● What is being asked
Please reproduce the listing below word for word, from its first line through the line that contains "The image size", including both of those lines.

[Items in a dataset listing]
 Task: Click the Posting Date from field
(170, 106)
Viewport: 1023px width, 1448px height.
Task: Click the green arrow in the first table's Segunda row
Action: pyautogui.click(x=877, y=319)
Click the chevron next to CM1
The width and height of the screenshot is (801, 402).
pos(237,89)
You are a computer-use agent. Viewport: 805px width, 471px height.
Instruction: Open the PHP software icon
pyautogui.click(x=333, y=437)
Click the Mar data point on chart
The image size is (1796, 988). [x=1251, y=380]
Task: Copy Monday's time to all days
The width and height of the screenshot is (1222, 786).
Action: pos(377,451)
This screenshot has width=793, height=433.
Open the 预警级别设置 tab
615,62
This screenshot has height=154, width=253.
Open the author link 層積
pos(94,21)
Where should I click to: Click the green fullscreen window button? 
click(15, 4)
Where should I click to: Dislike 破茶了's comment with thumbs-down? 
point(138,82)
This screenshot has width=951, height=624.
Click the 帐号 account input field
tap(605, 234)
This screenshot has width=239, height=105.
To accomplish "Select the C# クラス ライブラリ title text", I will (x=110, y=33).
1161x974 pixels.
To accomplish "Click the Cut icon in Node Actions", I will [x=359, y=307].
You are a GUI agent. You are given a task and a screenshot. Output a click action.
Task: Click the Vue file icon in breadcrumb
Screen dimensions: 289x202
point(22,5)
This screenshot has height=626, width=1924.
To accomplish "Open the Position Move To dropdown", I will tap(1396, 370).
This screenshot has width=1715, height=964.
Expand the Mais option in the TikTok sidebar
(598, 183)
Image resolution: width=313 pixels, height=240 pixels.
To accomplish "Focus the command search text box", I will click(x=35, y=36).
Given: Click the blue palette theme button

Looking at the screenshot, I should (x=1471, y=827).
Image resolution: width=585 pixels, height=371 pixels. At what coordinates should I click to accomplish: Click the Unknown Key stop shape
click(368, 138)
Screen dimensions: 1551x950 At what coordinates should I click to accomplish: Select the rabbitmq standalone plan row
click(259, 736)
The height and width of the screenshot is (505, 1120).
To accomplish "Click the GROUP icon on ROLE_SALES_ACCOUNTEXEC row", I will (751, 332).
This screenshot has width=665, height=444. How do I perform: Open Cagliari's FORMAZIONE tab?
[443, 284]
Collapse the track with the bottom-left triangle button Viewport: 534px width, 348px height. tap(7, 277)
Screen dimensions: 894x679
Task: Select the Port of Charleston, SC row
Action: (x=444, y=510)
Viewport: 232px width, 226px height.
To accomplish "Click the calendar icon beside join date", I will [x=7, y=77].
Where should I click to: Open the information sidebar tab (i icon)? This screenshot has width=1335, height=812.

● Written reply
 Task: Click the Posting Date from field
(170, 106)
Viewport: 1023px width, 1448px height.
Task: Click the green arrow in the first table's Segunda row
Action: pyautogui.click(x=877, y=319)
Click the chevron next to CM1
The width and height of the screenshot is (801, 402).
pos(237,89)
You are a computer-use agent. Viewport: 805px width, 471px height.
Instruction: Open the PHP software icon
pyautogui.click(x=333, y=437)
Click the Mar data point on chart
The image size is (1796, 988). [x=1251, y=380]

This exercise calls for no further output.